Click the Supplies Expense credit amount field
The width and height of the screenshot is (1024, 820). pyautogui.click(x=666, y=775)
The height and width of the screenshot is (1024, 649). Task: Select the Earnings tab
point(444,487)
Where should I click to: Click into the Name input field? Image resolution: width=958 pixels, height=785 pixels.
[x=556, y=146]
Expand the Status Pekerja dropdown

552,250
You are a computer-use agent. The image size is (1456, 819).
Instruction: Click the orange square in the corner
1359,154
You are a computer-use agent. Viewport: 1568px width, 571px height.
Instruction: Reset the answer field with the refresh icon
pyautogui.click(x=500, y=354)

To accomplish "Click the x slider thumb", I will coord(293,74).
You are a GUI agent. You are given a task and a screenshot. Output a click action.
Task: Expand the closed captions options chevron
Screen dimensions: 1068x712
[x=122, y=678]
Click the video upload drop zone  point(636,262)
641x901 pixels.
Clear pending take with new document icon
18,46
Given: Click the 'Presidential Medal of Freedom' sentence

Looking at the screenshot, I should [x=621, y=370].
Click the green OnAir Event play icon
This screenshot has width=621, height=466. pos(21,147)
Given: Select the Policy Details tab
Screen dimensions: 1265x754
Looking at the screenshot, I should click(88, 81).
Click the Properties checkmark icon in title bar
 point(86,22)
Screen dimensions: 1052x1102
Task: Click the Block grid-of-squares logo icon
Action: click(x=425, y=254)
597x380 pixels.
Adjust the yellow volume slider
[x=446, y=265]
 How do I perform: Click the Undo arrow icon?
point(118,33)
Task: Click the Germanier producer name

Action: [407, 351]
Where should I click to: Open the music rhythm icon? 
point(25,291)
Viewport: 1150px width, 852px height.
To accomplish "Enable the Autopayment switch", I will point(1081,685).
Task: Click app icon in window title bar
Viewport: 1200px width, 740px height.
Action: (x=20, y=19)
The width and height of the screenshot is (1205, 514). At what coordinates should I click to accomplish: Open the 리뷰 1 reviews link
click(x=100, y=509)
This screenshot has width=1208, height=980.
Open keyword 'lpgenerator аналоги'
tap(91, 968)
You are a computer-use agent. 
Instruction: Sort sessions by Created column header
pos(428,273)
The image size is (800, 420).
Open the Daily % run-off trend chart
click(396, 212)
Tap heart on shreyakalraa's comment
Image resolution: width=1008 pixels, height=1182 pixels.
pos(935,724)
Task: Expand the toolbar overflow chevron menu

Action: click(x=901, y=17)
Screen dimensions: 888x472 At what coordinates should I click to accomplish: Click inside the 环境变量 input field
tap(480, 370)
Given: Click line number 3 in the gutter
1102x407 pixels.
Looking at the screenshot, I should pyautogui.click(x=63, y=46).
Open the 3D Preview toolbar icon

+++

Task requirements:
Would you print all of the records exactly as they were given?

Solution for this exercise:
Click the Supplies Expense credit amount field
The width and height of the screenshot is (1024, 820). pyautogui.click(x=666, y=775)
The height and width of the screenshot is (1024, 649). Task: Select the Earnings tab
point(444,487)
Where should I click to: Click into the Name input field? Image resolution: width=958 pixels, height=785 pixels.
[x=556, y=146]
Expand the Status Pekerja dropdown

552,250
You are a computer-use agent. The image size is (1456, 819).
Instruction: Click the orange square in the corner
1359,154
You are a computer-use agent. Viewport: 1568px width, 571px height.
Instruction: Reset the answer field with the refresh icon
pyautogui.click(x=500, y=354)

To accomplish "Click the x slider thumb", I will coord(293,74).
You are a GUI agent. You are given a task and a screenshot. Output a click action.
Task: Expand the closed captions options chevron
Screen dimensions: 1068x712
[x=122, y=678]
Click the video upload drop zone  point(636,262)
641x901 pixels.
Clear pending take with new document icon
18,46
Given: Click the 'Presidential Medal of Freedom' sentence

Looking at the screenshot, I should [x=621, y=370].
Click the green OnAir Event play icon
This screenshot has width=621, height=466. pos(21,147)
Given: Select the Policy Details tab
Screen dimensions: 1265x754
Looking at the screenshot, I should click(88, 81).
Click the Properties checkmark icon in title bar
 point(86,22)
Screen dimensions: 1052x1102
Task: Click the Block grid-of-squares logo icon
Action: click(x=425, y=254)
597x380 pixels.
Adjust the yellow volume slider
[x=446, y=265]
 How do I perform: Click the Undo arrow icon?
point(118,33)
Task: Click the Germanier producer name

Action: [407, 351]
Where should I click to: Open the music rhythm icon? 
point(25,291)
Viewport: 1150px width, 852px height.
To accomplish "Enable the Autopayment switch", I will point(1081,685).
Task: Click app icon in window title bar
Viewport: 1200px width, 740px height.
Action: (x=20, y=19)
The width and height of the screenshot is (1205, 514). At what coordinates should I click to accomplish: Open the 리뷰 1 reviews link
click(x=100, y=509)
This screenshot has width=1208, height=980.
Open keyword 'lpgenerator аналоги'
tap(91, 968)
You are a computer-use agent. 
Instruction: Sort sessions by Created column header
pos(428,273)
The image size is (800, 420).
Open the Daily % run-off trend chart
click(396, 212)
Tap heart on shreyakalraa's comment
Image resolution: width=1008 pixels, height=1182 pixels.
pos(935,724)
Task: Expand the toolbar overflow chevron menu

Action: click(x=901, y=17)
Screen dimensions: 888x472 At what coordinates should I click to accomplish: Click inside the 环境变量 input field
tap(480, 370)
Given: Click line number 3 in the gutter
1102x407 pixels.
Looking at the screenshot, I should pyautogui.click(x=63, y=46).
Open the 3D Preview toolbar icon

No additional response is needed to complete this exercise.